"Fortnite" vor Gericht: Ein Tanz auf rechtlichem Minenfeld

"Fortnite" vor Gericht: Ein Tanz auf rechtlichem Minenfeld
Eine Klage gegen die Macher des populären Games wirft die Frage auf, wem Bewegungen gehören

„Wenn du einen Tanzschritt urheberrechtlich schützen könntest, dann könnte niemand mehr den Fuß heben“, sagte der Stepptänzer Eddie Rector (1890–1962) einmal. Was dem Show-Urgestein unmöglich erschien, rückt heute nah an die Realität: Drei Personen haben in den USA den Hersteller des Computerspiels „Fortnite“ verklagt, weil dieser typische Tanzbewegungen von ihnen „gestohlen“ haben soll.Unter den „Emotes“ genannten Bewegungen, die Charaktere im Spiel gegen Gebühr freischalten können, findet sich der „Floss“, für den der 17-jährige YouTube-Star Russell Horning alias „Backpack Kid“ nun Urheberschaft beansprucht. Weiters eine Bewegung, die der Schauspieler Alfonso Ribeiro in der TV-Serie „Der Prinz von Bel-Air“ erstmals vorgeführt haben will, sowie eine Abfolge, die laut Klage vom Rapper 2 Milly abgekupfert ist.

Doch sind diese Bewegungen auch „Werke“, die urheberrechtlichen Schutz beanspruchen können? Abseits der juristischen Beurteilung führt der Streit vor Augen, wie rasch Kultur in der digital beschleunigten Gegenwart zerhackt und recycelt wird. Zahlreich sind die Fälle, in denen Songwriter auf Basis kurzer Tonfolgen des Plagiats beschuldigt wurden (zuletzt etwa Led Zeppelin oder Ed Sheeran). Nun sind auch Games und die Tanz- und Performancekunst dran, die lange Zeit als flüchtig und kaum fassbar galt.

Ausdruck von Gedanken

Aus rechtlicher Sicht hätten die Fortnite-Kläger zumindest in Österreich wenig Chancen, befindet der Urheberrechtsexperte Albrecht Haller im KURIER-Gespräch. Zwar schütze das Urhebergesetz ausdrücklich auch choreografische Werke, jedoch seien nicht einzelne Schritte Gegenstand des Schutzes, sondern „die mithilfe dieser Ausdrucksmittel vorgenommene Gestaltung von Gedanken zu einem Bühnenwerk“. Der – nach der mit Zahnseide ausgeführten Putzbewegung benannte – „Floss“ sei „ein Baustein, nicht ein Werk“ und daher wohl nicht schützbar, befindet Haller.

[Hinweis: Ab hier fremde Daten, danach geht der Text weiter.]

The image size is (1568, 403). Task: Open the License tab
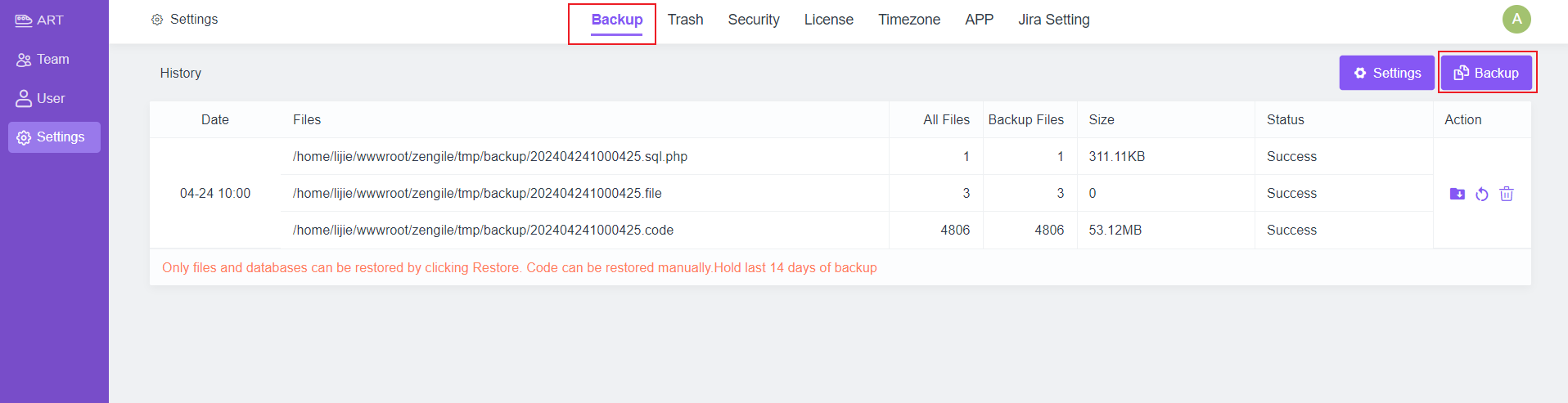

Allerdings hat die Bewegung starken Wiedererkennungswert – ebenso wie Michael Jacksons „Moonwalk“, die Geste, mit der sich Falco die Haare zurückstrich, oder die Körperhaltungen, die John Travolta in „Saturday Night Fever“ oder „Pulp Fiction“ vorzeigte.

Einen „Erfinder“ festzunageln, wird in vielen dieser Fälle ebenso schwierig sein, wie den Bezug zu einem „Bühnenwerk“ herzustellen. Sehr oft entstanden tänzerische Markenzeichen im Austausch zwischen Künstlern, die sich ihre besten Bewegungen gegenseitig abschauten und weiter entwickelten. Wie die Tanzhistorikerin Anthea Kraut schreibt, war diese besonders in der afroamerikanischen Populärkultur gängige Praxis immer schon schwer mit den Instrumentarien des Urheberrechts in Einklang zu bringen. Indem man den Tanz von Schwarzen – von Stepptanz und Lindy Hop bis zu Hip-Hop-Stilen – als Folklore ohne Urheber fasste, sei es stets leicht gefallen, sich afroamerikanische Kultur anzueignen.

Tanz-Transfer

Beispiele dafür reichen von Madonna und Travolta bis hin zum Choreografen Ric Silver, der 2004 beim US-Copyright-Office vorstellig wurde und behauptete, den Tanz „Electric Slide“ sowie die roboterartigen Breakdancebewegungen, die als „Popping“ und „Locking“ bekannt sind, erfunden zu haben. Letztere finden sich übrigens auch im Fortnite-Repertoire.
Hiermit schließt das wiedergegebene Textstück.